Está muy bien escribir. Está muy bien pronunciarse. Está muy bien citar a pensadores franceses y apelar al cuerpo en la plaza pública y a la resistencia y a la solidaridad. Está muy bien. Pero eso qué. Vamos a seguir. A seguir qué. Resistiendo. Pero cómo, dónde. No nos van a callar. Pues sorpresa: sí. Sí nos van a callar. Sí somos desechables, sí somos los puppen. Pero no. Mi sensibilidad es otra: no cinismo, no derrota. Aunque, ahora, no puedo articular nada (pero sí lo hago, fragmentaria e irresponsablemente). No puedo traducir en palabras. ¿Traducir qué? ¿Y quién nos va a leer? ¿Qué vamos a decir, además de lo que ya se dijo? El silencio sería más digno pero también es indigno. Un detalle, nada más. Yo le temo a la tortura. La palabra misma me produce escalofríos. Tortura. Con señas de tortura, dicen las notas. ¿Qué tortura? La tortura es tanto, puede ser tanto. Tengo dos ideas anteriores, infantiles: una visita al museo de la Santa Inquisición en Santo Domingo, donde me enteré de formas de tortura que hubiera preferido no saber. Me arrepiento. Información que no requería. Imaginación que no requería. La otra es un fragmento de Casino Royale, la novela de Ian Fleming (descendamos, descendamos al infierno de la trivialidad): “Bond cerró los ojos y esperó el próximo golpe. Sabía que el principio es lo peor de la tortura. Hay una parábola de agonía. El dolor va en aumento, llega a la cima y luego los nervios se embotan y reaccionan cada vez menos, hasta la inconsciencia y muerte. Todo lo que podía hacer era rogar por alcanzar pronto la cima, rogar para que su espíritu resistiese hasta ese instante y aceptar después la cuesta final, hasta perder el conocimiento. Había sido informado por colegas que habían sobrevivido a torturas de los alemanes y japoneses, que hacia el final se experimentaba un maravilloso periodo de calor y languidez que guiaba a una especie de crepúsculo sensual, donde el dolor se convertía en placer y donde el odio y temor de los torturadores se tornaba en gozo de los torturados. Sabía que se requería una gran fuerza de voluntad para no dejar traslucir este estado de ánimo. Tan pronto como el torturador entrara en sospecha, lo mataría de una vez, evitándose así más molestias, o dejaría que volviera a recobrarse lo suficiente como para que sus nervios regresaran a la primera etapa de la parábola. Luego empezaría de nuevo”.

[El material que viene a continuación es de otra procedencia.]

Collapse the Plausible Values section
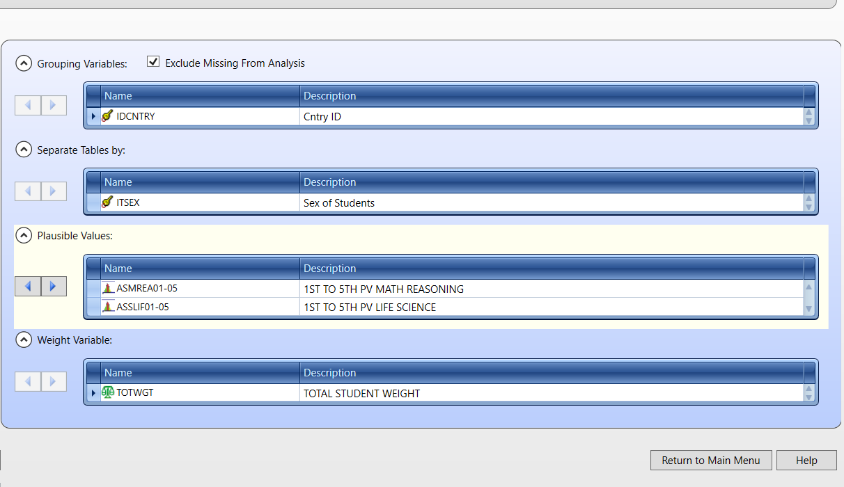The height and width of the screenshot is (487, 844). 24,236
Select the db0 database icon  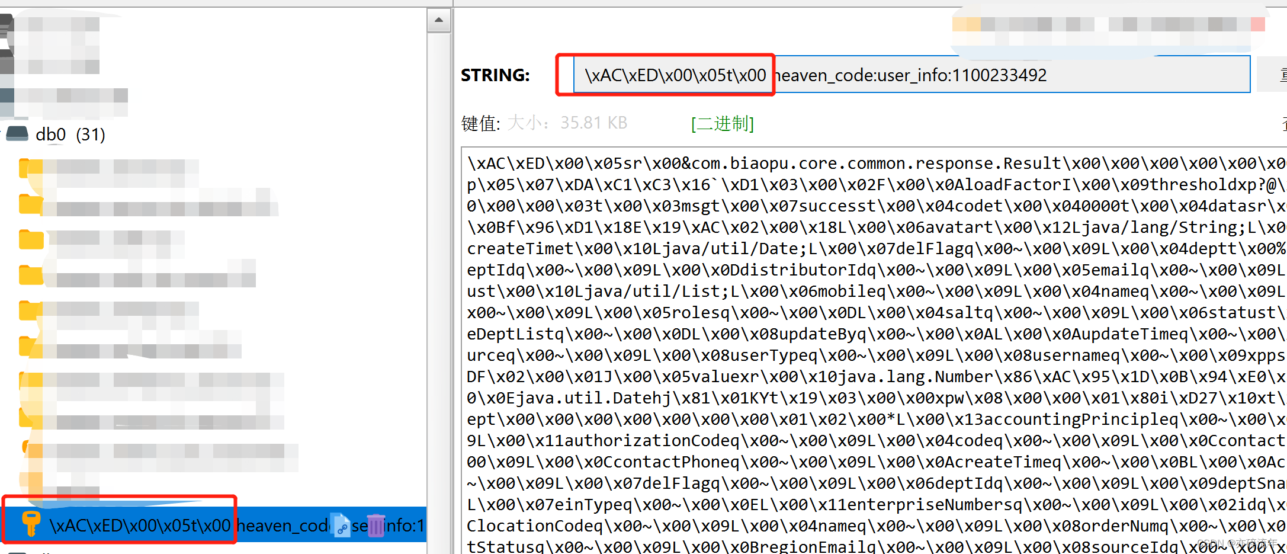17,134
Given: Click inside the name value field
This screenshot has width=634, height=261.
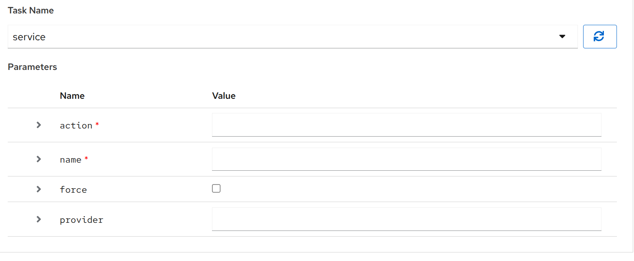Looking at the screenshot, I should [406, 159].
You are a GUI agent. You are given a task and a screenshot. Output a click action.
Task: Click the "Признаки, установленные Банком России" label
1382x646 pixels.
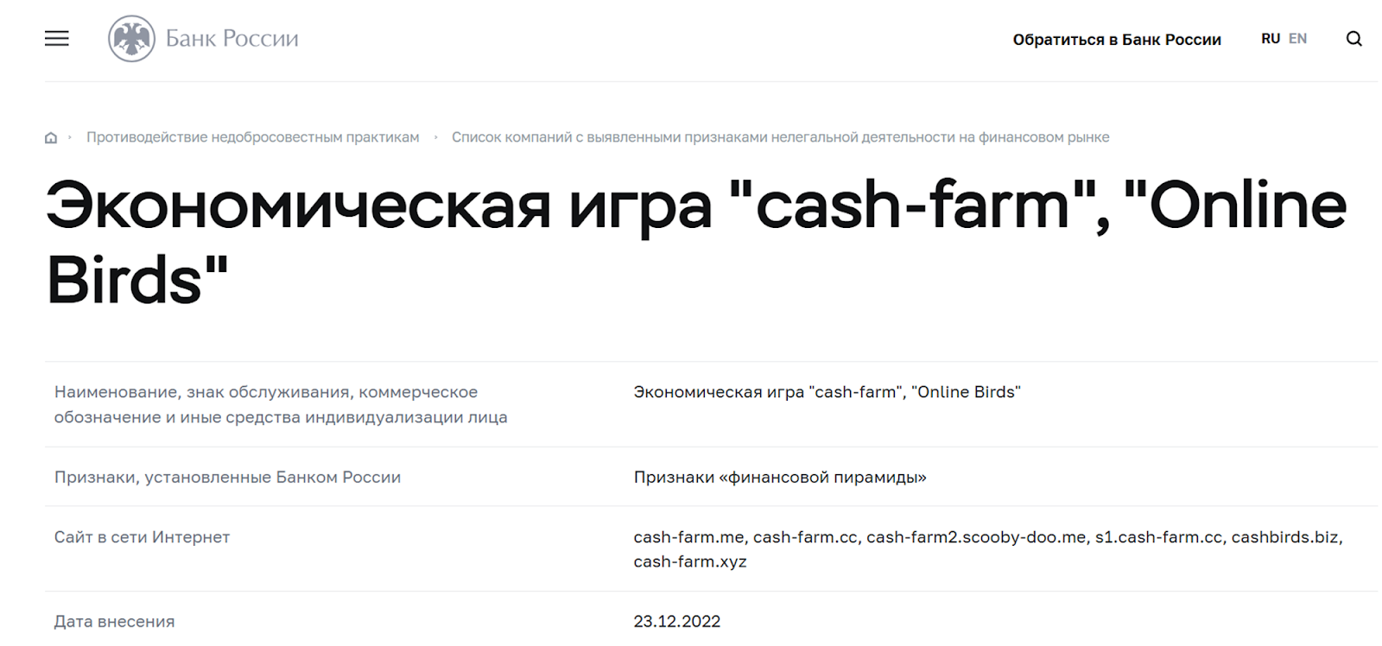point(227,478)
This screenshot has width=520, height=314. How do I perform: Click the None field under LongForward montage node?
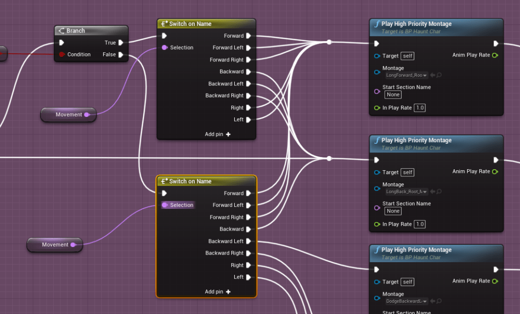(393, 95)
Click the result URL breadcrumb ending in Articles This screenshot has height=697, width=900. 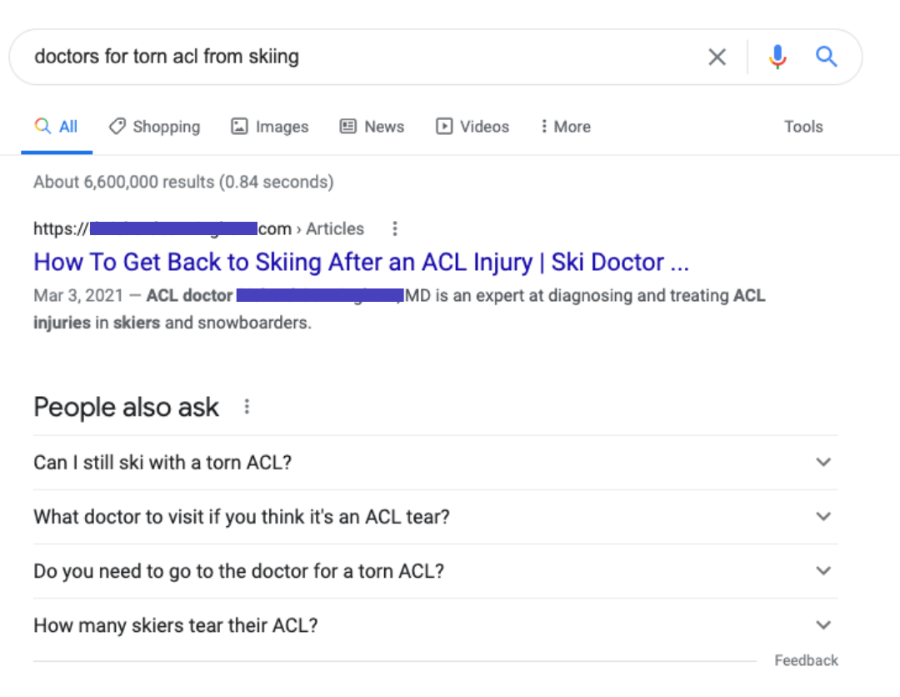click(198, 228)
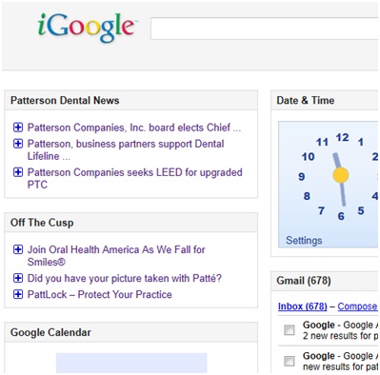Click the Patterson Dental News gadget title
Image resolution: width=380 pixels, height=375 pixels.
(x=65, y=101)

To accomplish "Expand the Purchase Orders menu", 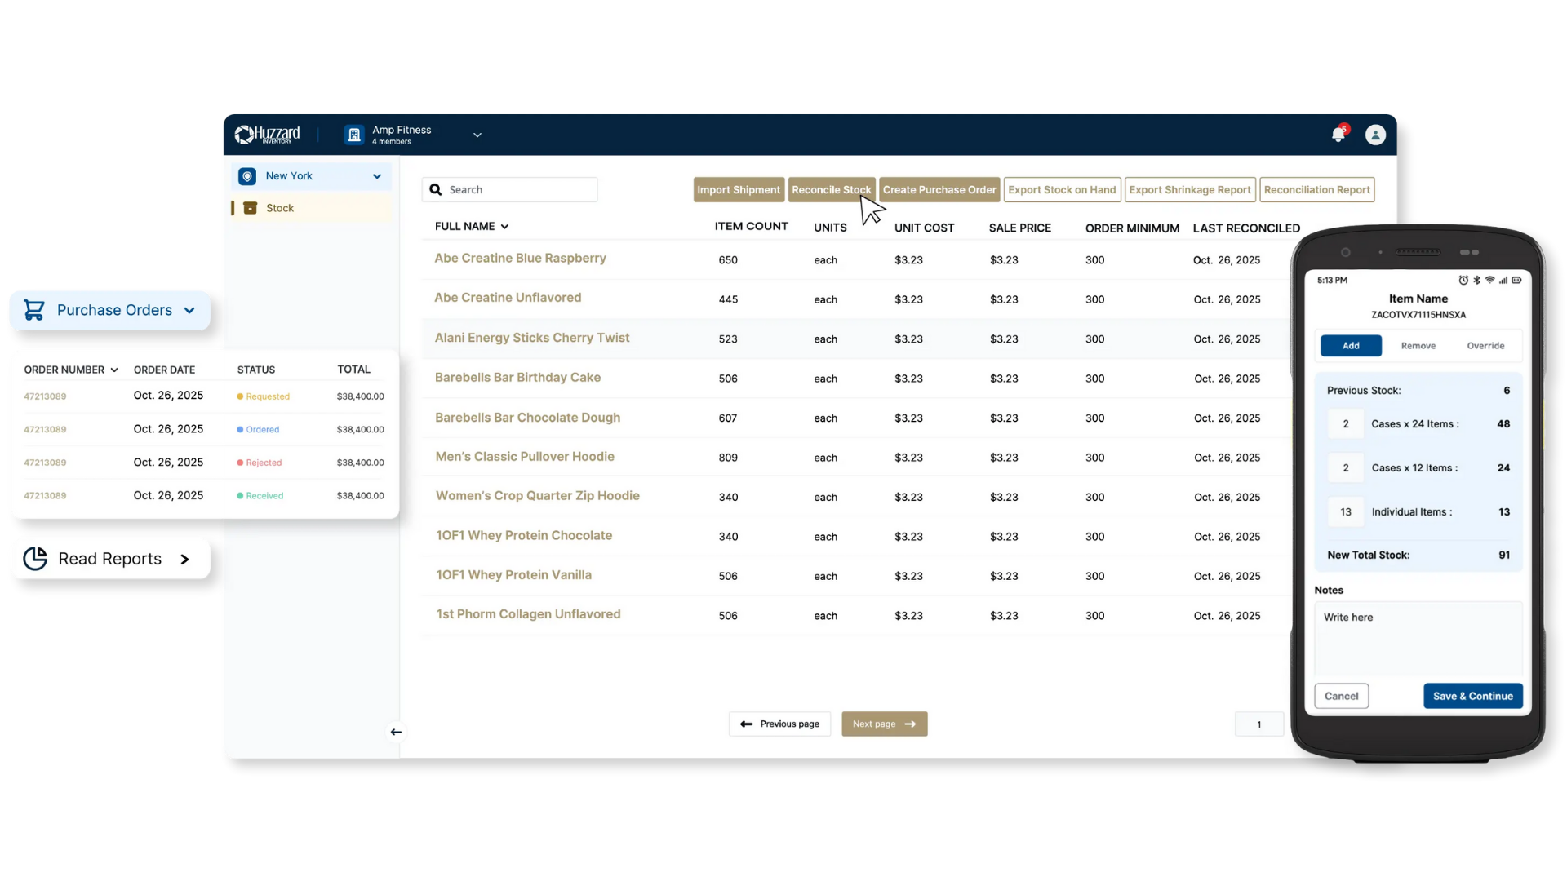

Pero yo no creo esto. Yo creo que es el infierno y ya, sin más. No hay sentido posible y eso es lo que rebela. ¿Y este pensamiento, este machaconeo, de qué sirve? ¿Lo elevado es lo que sirve? No ofrezcamos propuestas (o quizás sí: radicalizar nuestros afectos, cambiar nuestra experiencia inmediata) (sé que no lo voy a hacer, inútil ofrecerlo). ¿Qué unirá a las multitudes? ¿Qué nos rebelará? Lo que temo más, para mí, para los que quiero, es la tortura. Y la siento cerca, rascando el techo, en un departamento de la Narvarte, a cuadras de casa. Este desahogo -compartirlo, sostenerlo en un espacio ínfimo de autonomía- tampoco aporta nada. Es, peor, la postergación de otra cosa que sí debo escribir, que no será útil tampoco, que será borrado también. Ah, el horror. Un horror estruendoso con el volumen hasta abajo.